Research on body language usually just entail the general meanings and indications of the most common gestures and body movements that most people us in their daily lives. However, these signals of communication may mean differently in other countries and cultures. These are cultures that use a certain gesture as a positive sign, but there are other cultures, specially in Asian countries, that may see it as a rude act.
This article would discuss the accepted gestures of touch, forms of greeting, and signals of summoning in different Asian countries, specifically China, Japan, Korea, and Philippines.
China is one of the most conservative countries in Asia, thus touching is rare. You can rarely see public display of affection. Holding hands is alright, but only as a sign of friendship. Chinese have small personal spaces, thus unintended slight bumping or shoving does not need an apology.

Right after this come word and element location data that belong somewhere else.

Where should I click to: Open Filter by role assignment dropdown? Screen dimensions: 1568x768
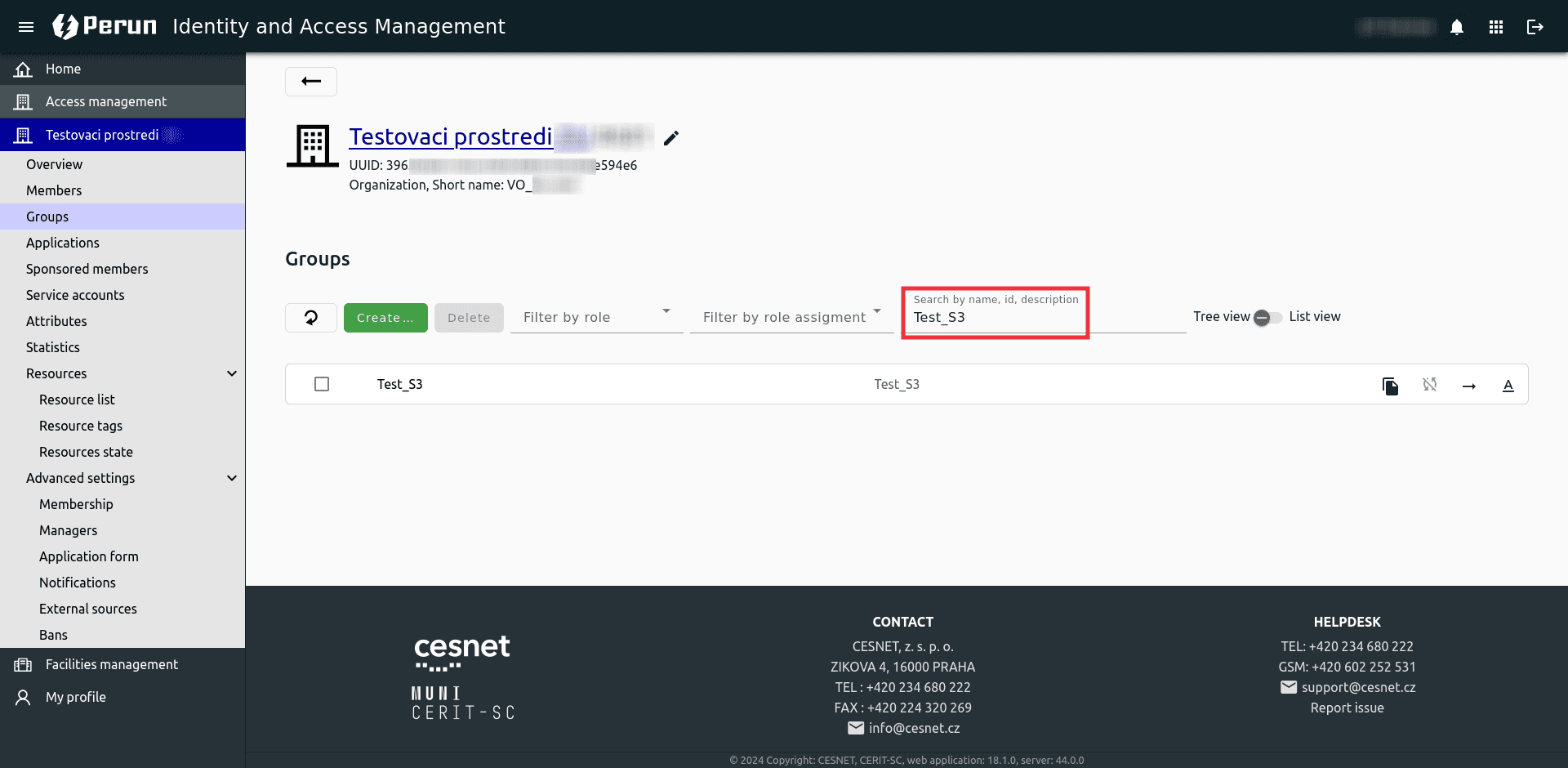(791, 317)

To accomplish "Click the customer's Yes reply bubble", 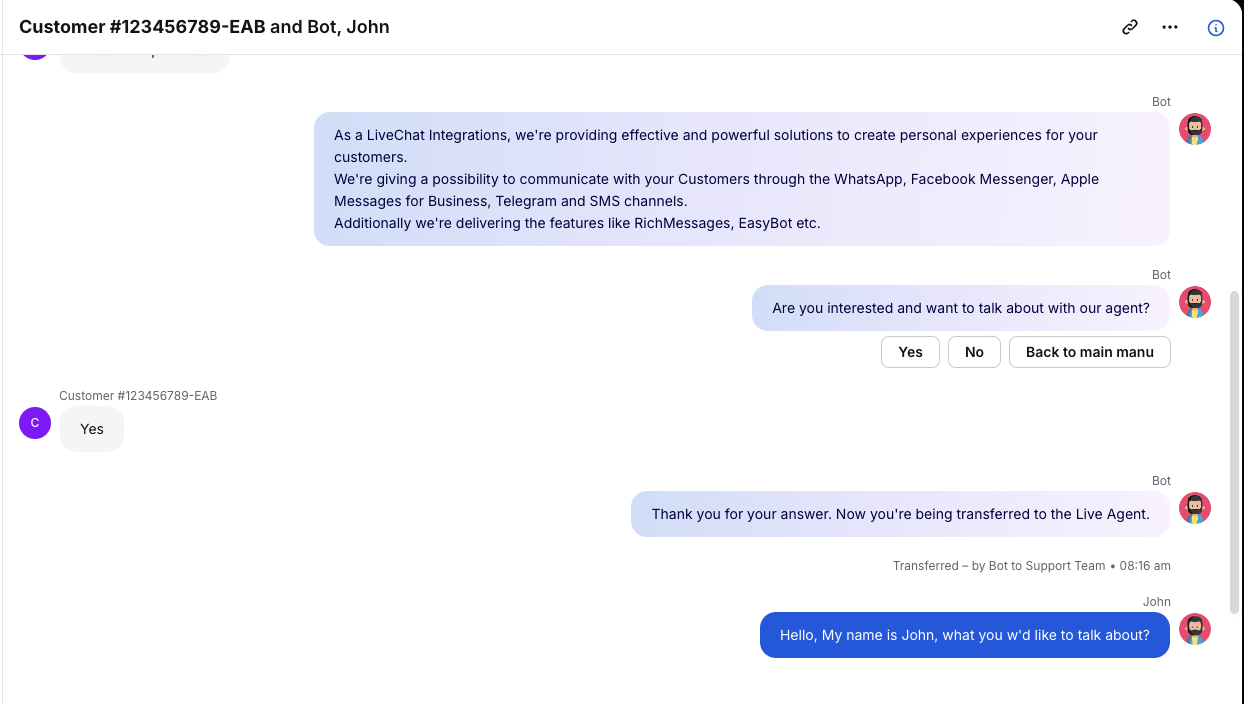I will click(92, 429).
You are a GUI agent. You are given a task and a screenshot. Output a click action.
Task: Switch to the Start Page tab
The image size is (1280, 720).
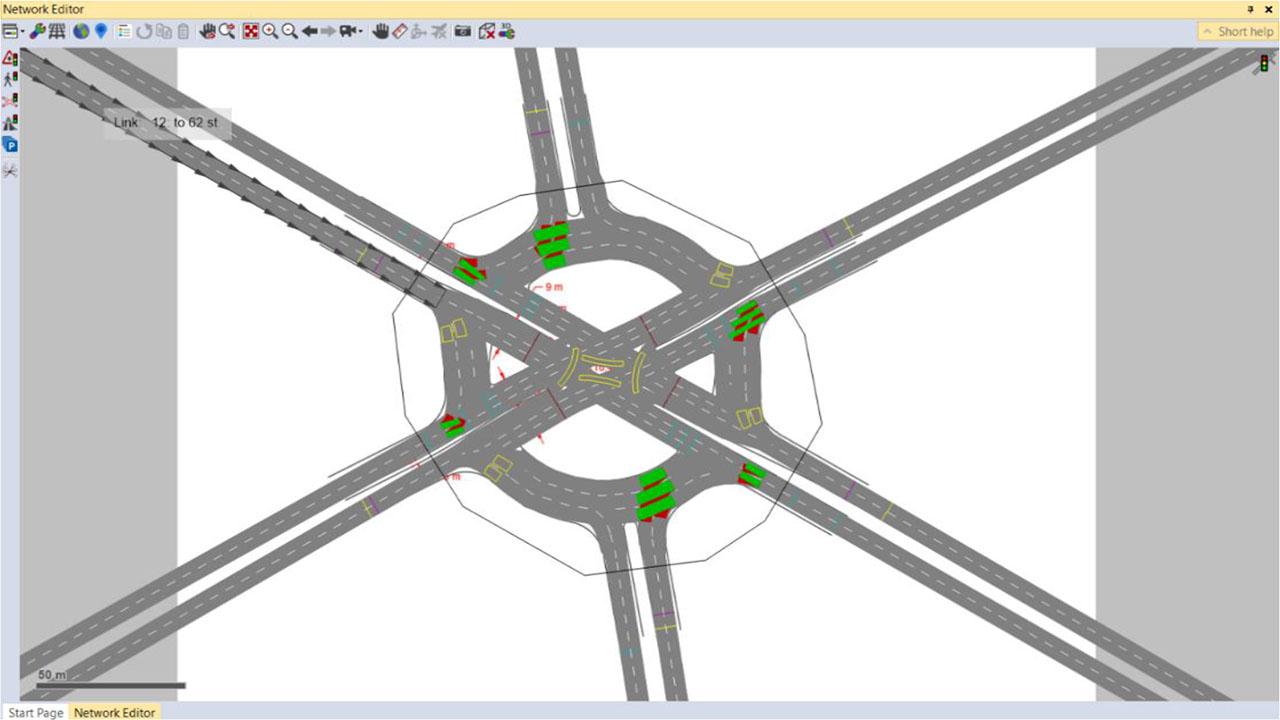point(35,712)
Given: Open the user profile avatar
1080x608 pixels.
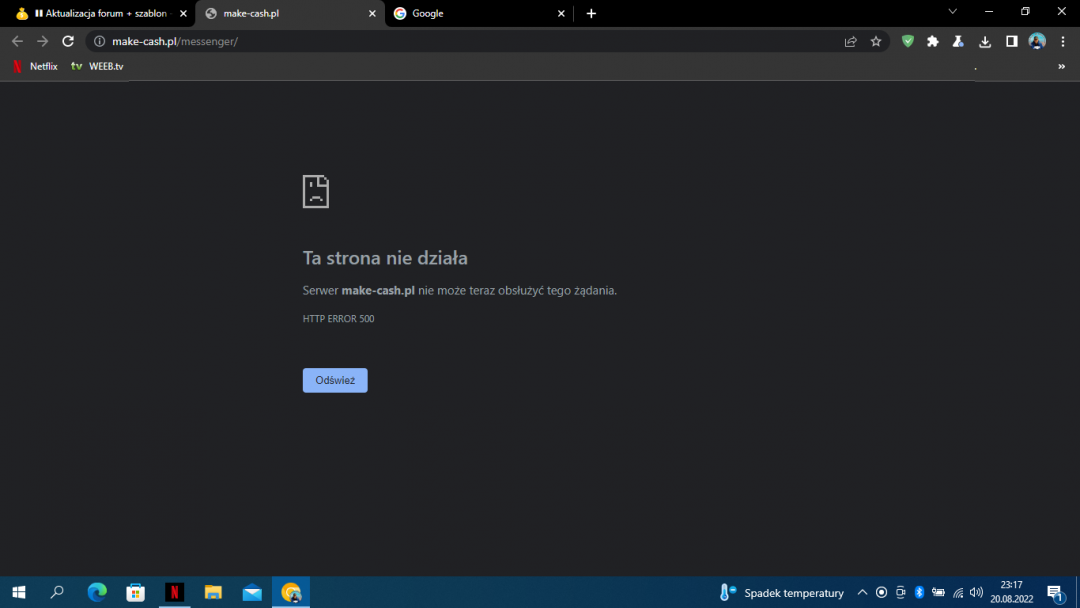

Chinese usually greet themselves with a bow or nod of the head. Handshakes are also being used. They rarely use hugging or kissing during greeting. Greeting cards are also exchanged, but it must be handed with both hands. In terms of beckoning or summoning, they face their palms downwards and move the fingers back and forth. They believe that summoning with the palms facing upwards is rude and is only used to animals.
Posture is also very important in China. One must not slouch or put feet on stools or tables. They also try to prevent saying “no” to other people. They simply simply opposition by tilting the head back and sucking in air loudly through the teeth.